Right now I'm very busy in a little start-up company I'm a partner in. I could write a post about that. But, really, that has been a lot of my day for a couple of months. So, what if I wrote a couple of posts a day about what I was doing, and what problems I run into? I don't necessarily feel like doing that, but that's part of where my attention would be. So, what if I wrote about Ruby on Rails development for a couple of months? Other people do nothing but that, and that's perfecly great. But it probably isn't what people come to my blog for, and I'd probably lose people who weren't into programming.

Recently my hobby in my limited spare time has been genealogy, tracking down current or long-dead family members. I could write a lot about that, and that might be interesting to others with the same interest. But what if I wrote a couple of posts a day about it here in my regular blog? What if I chronicled my progress in a few dozen twitter/jaiku messages per day? I dare say it would probably be annoying to most people who glance at what I write. I could find a whole bunch of new genealogy friends, but that would be a different crowd, and they might not what to hear me philosophize about the nature of space time, or about social software, or about my programming projects. They'd want to hear it a little bit, to know me better, but they probably wouldn't want the whole channel.

And there we're even still talking about Subjects, Topics, that one discusses somewhat from a distance. What if I were blogging about the details of my family life, about my personal psychological issues, about my health, or, gee, my sex life. There are lots of people doing all of those things, but generally not at the same time. There are very few combined Ruby programming and sex blogs. And if there are any, it is because somebody came up with a new gimmick, an unusual angle.

So, to get to the point, I'm missing tools for being able to chronicle my own activities and interests, and selectively share some of them with others, and at the same time being able to follow the activities and interests of others, without getting too much or too little of what I'd want to know.

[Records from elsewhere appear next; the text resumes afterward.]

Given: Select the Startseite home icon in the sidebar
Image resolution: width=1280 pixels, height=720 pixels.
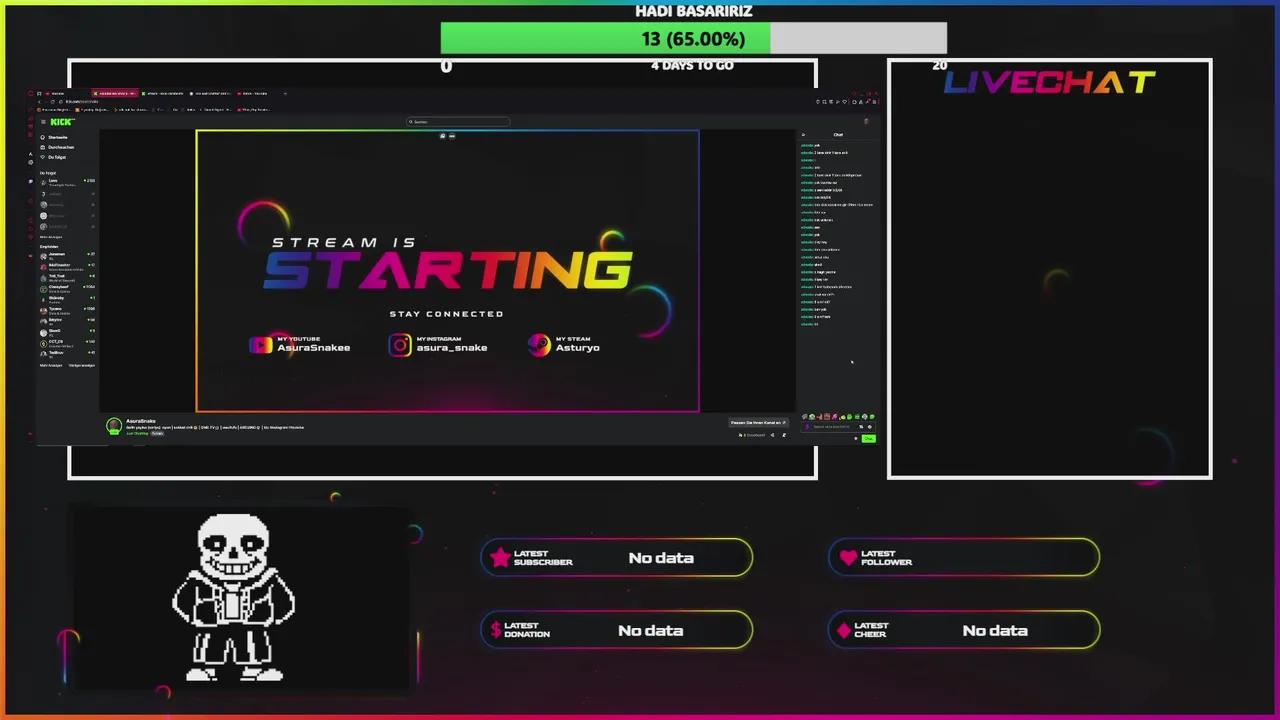Looking at the screenshot, I should [43, 137].
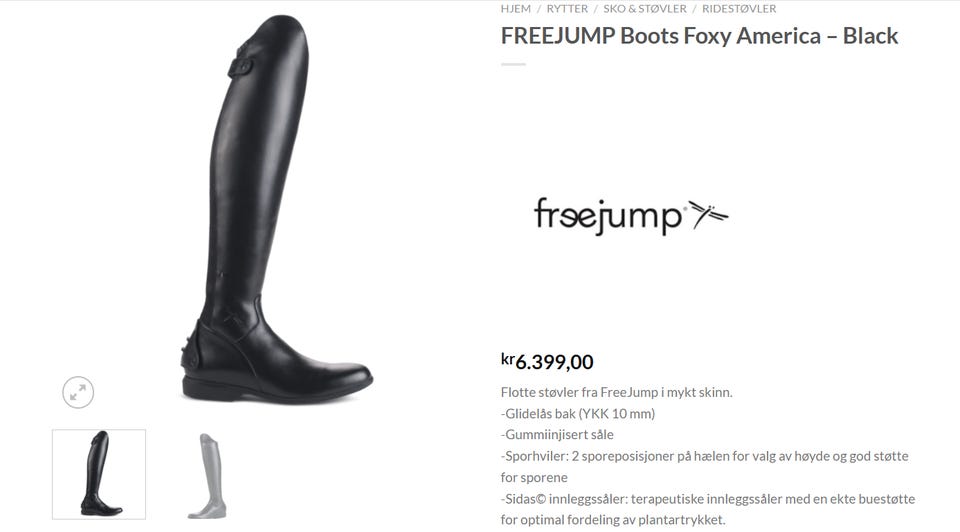Click the Sidas© innleggssåler description line

click(708, 509)
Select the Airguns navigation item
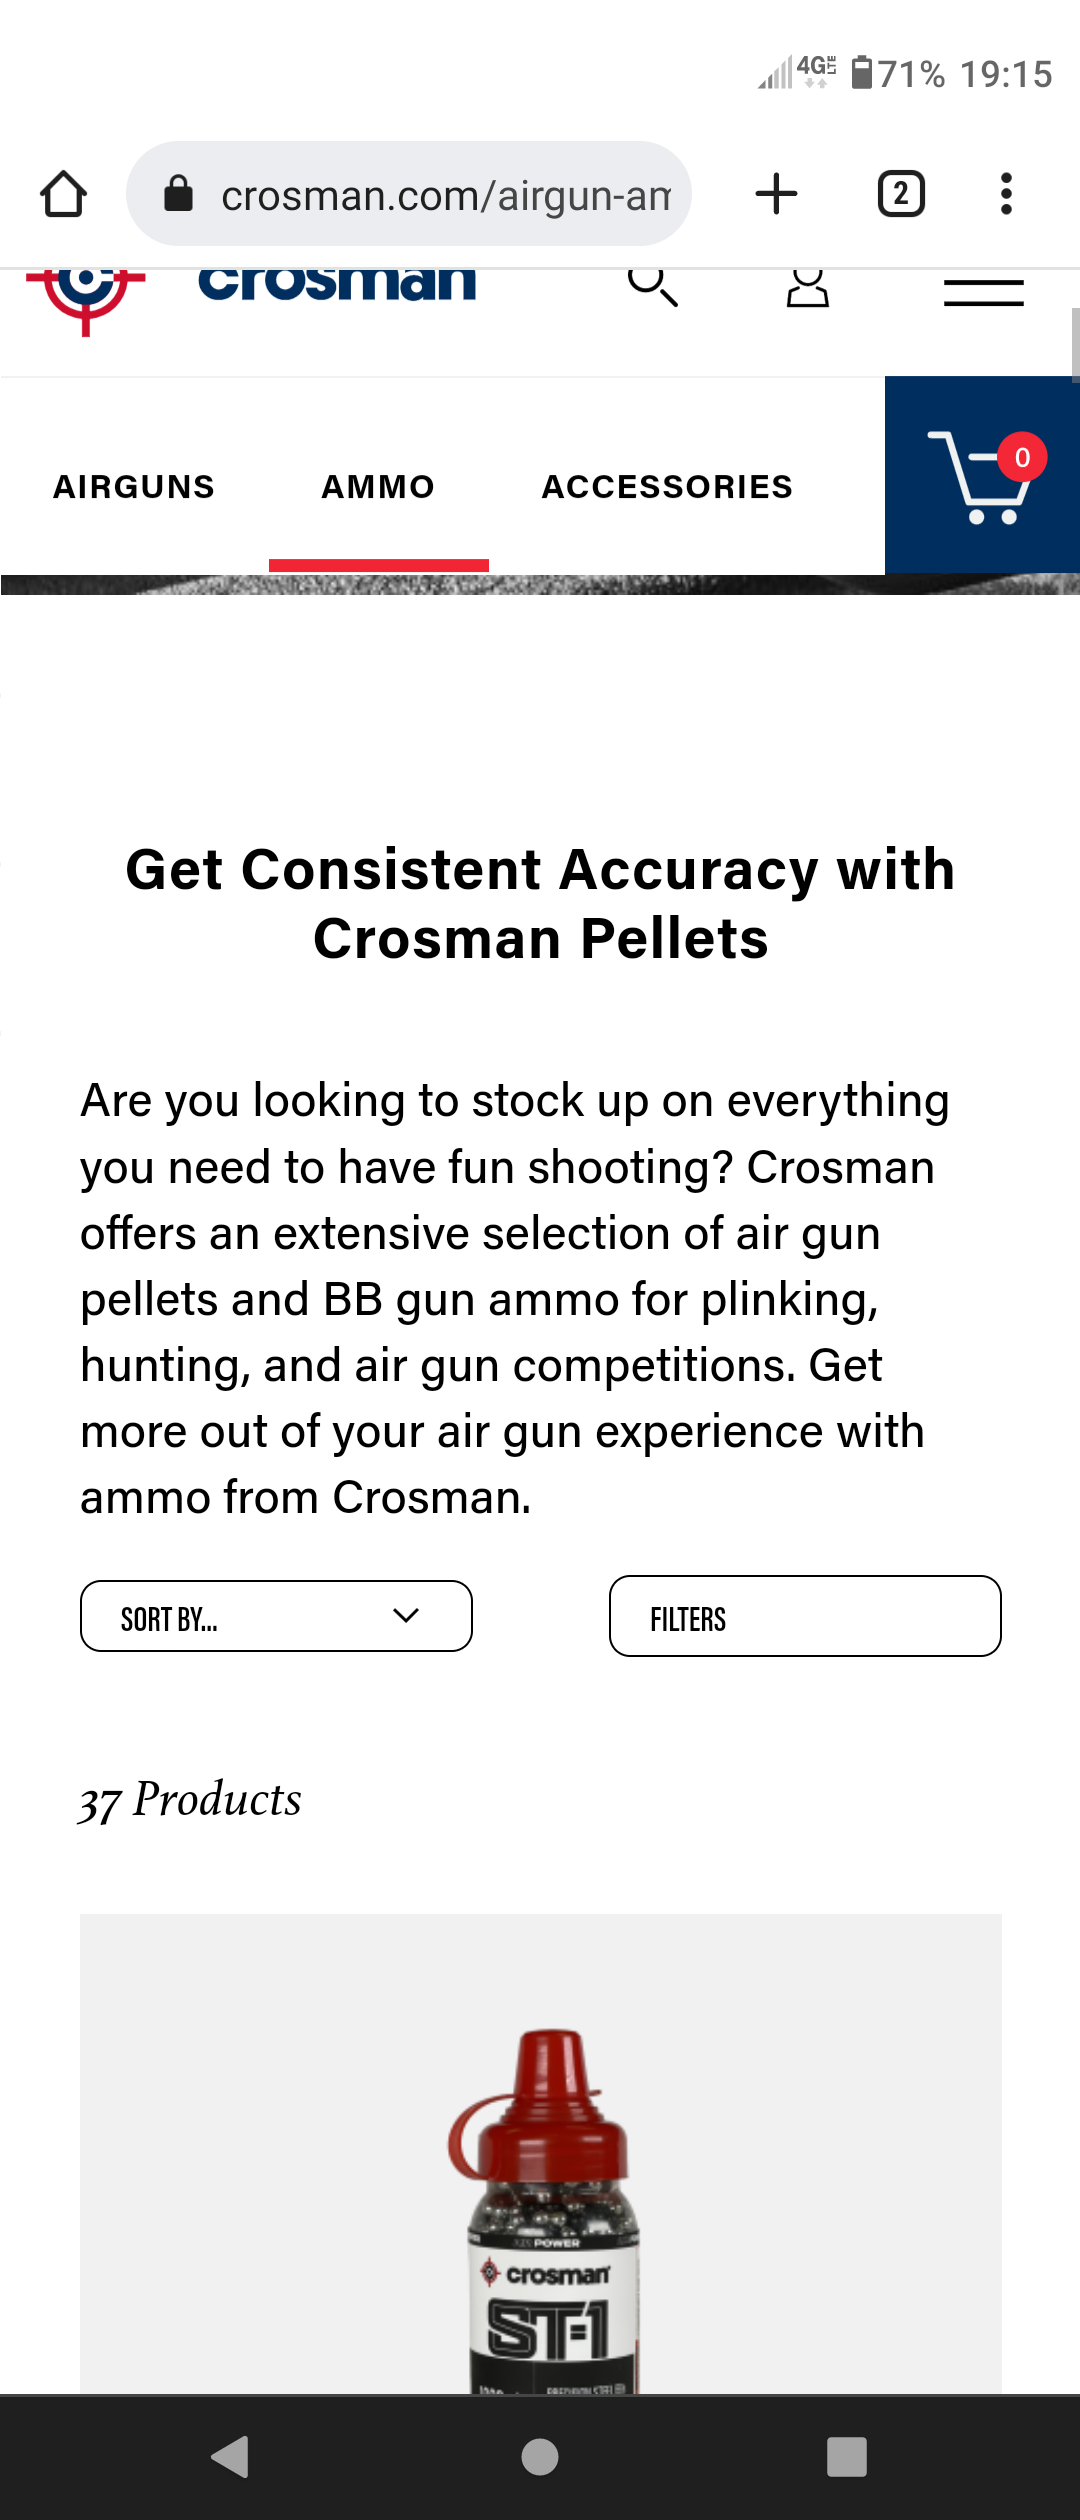The width and height of the screenshot is (1080, 2520). click(134, 486)
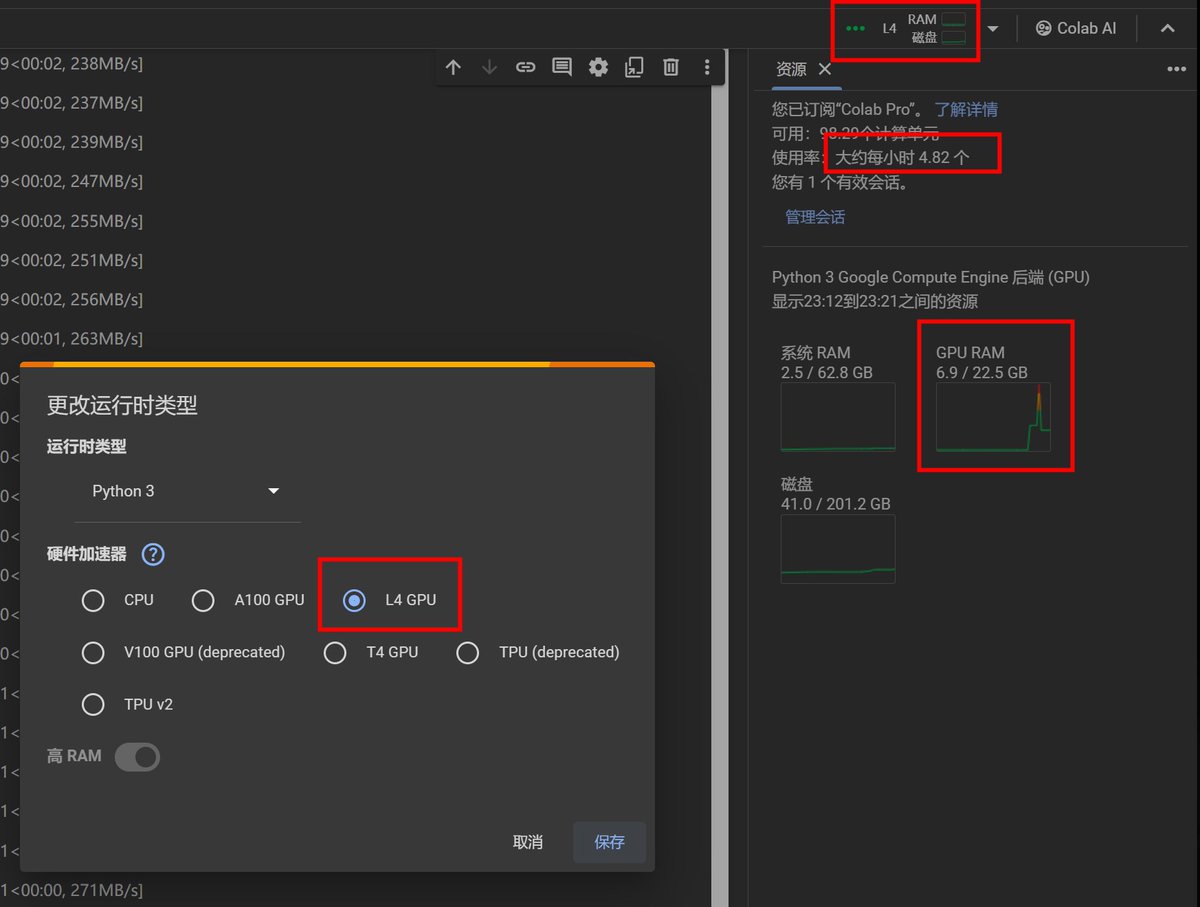Viewport: 1200px width, 907px height.
Task: Enable the 高 RAM toggle
Action: pyautogui.click(x=137, y=757)
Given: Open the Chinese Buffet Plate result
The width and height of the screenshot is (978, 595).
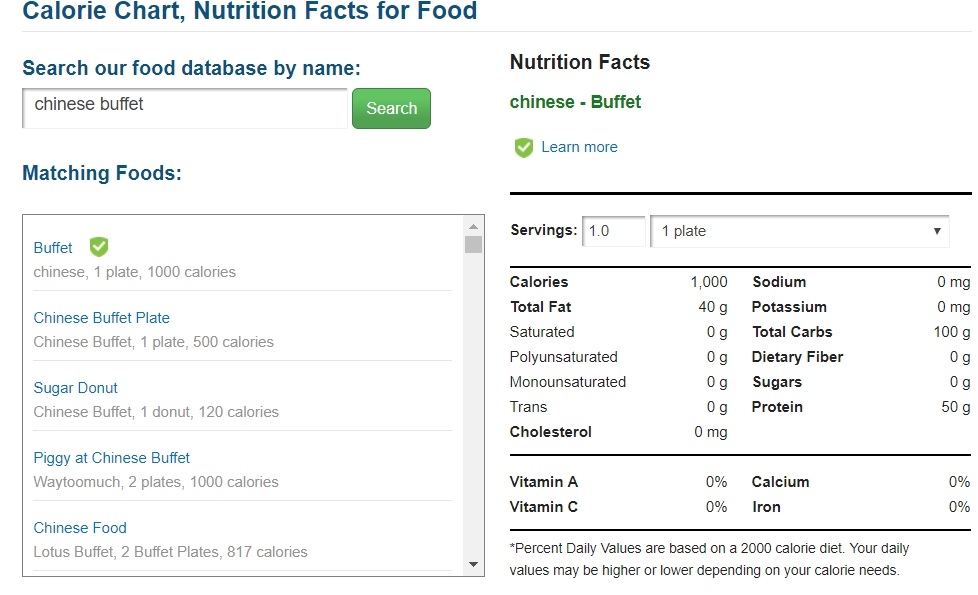Looking at the screenshot, I should click(101, 318).
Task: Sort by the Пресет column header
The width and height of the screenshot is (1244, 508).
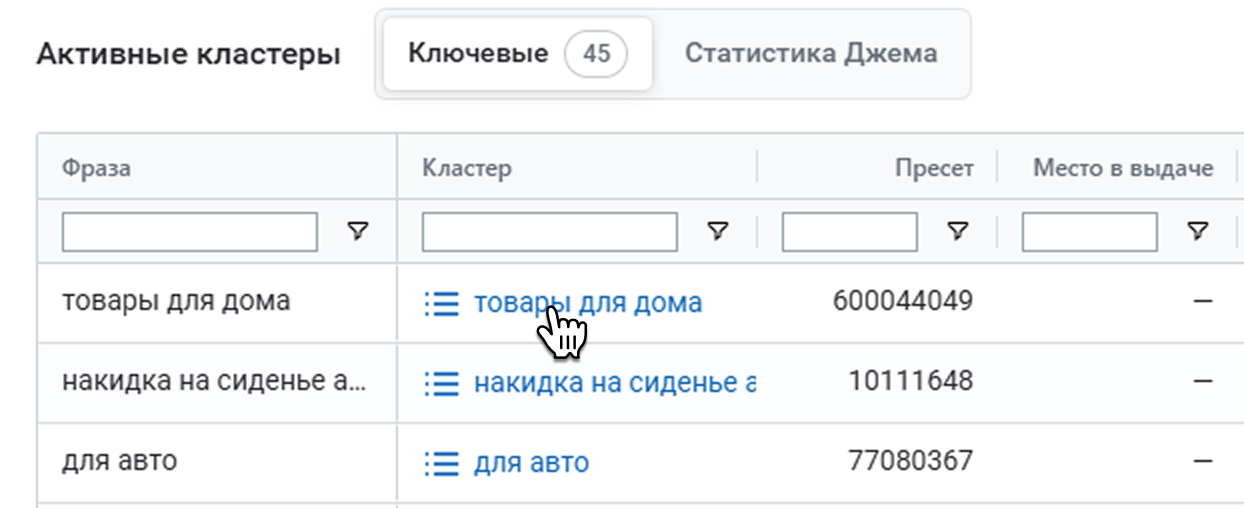Action: (x=934, y=168)
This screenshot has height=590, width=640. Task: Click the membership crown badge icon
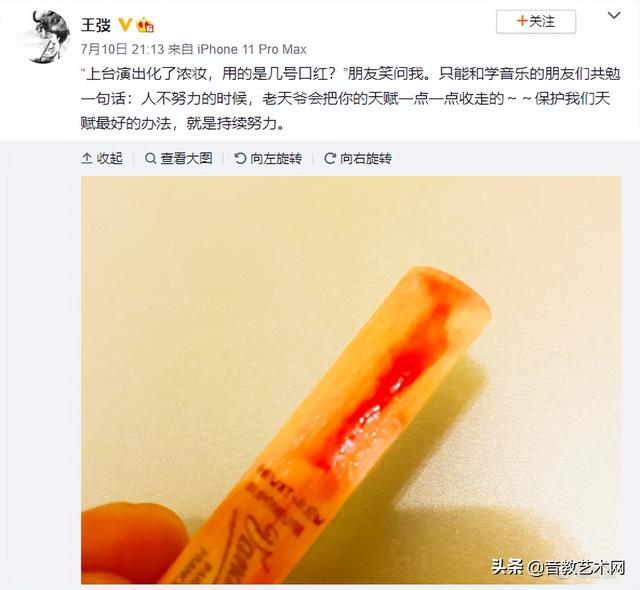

It is not an easy problem to solve. Yes, I could easily use categories and tags to organize the things I write, and I can decide what is published and what is not. But if I then present a list of feeds in my sidebar here, which one can pick and choose from, I'd say that a fair number of people who decide to pay attention to me will just subscribe to all of them. And if they find that a lot of what I'm talking about, in some of those channels, doesn't interest them at all, I'd guess the tendency would be to unsubscribe from all of them. And if somebody had picked just some tags from my selection, they wouldn't easily discover when I go in different directions and write about totally different topics. They'd probably just wonder why I went silent.

The twitter microblogging idea is in part that if the messages are really small, we're perfectly fine with getting the whole feed from a whole bunch of people, even if 90% of what they do has no interest to us. Whether they're at the mall shopping for clothes, waiting for the bus, reporting on a tech conference, or saying something funny, it all just scrolls by, and we can pick out anything that might have interest, and ignore the rest. But that only works as long as these people stay within a socially accepted norm of how much they should post about each thing. 2 or 3 messages about you trying to sell your motorcycle would be fine, but if you posted 50, a lot of people would complain and unsubscribe.

The problem is that everything is in one channel and presented as having the same level of importance. I'd maybe be interested in knowing that a lot of your attention is going into a certain subject and that you've written a lot about it, but I might not want to see it all in the same precious one channel.

It is a matter of peripheral and focal attention. I'd like to know about a lot of things, like what a lot of people are into, but some of it I'd want to know about only peripherally. I.e. I'd know it is there, but not have to pay attention to the details. And other things I'd want to focus on.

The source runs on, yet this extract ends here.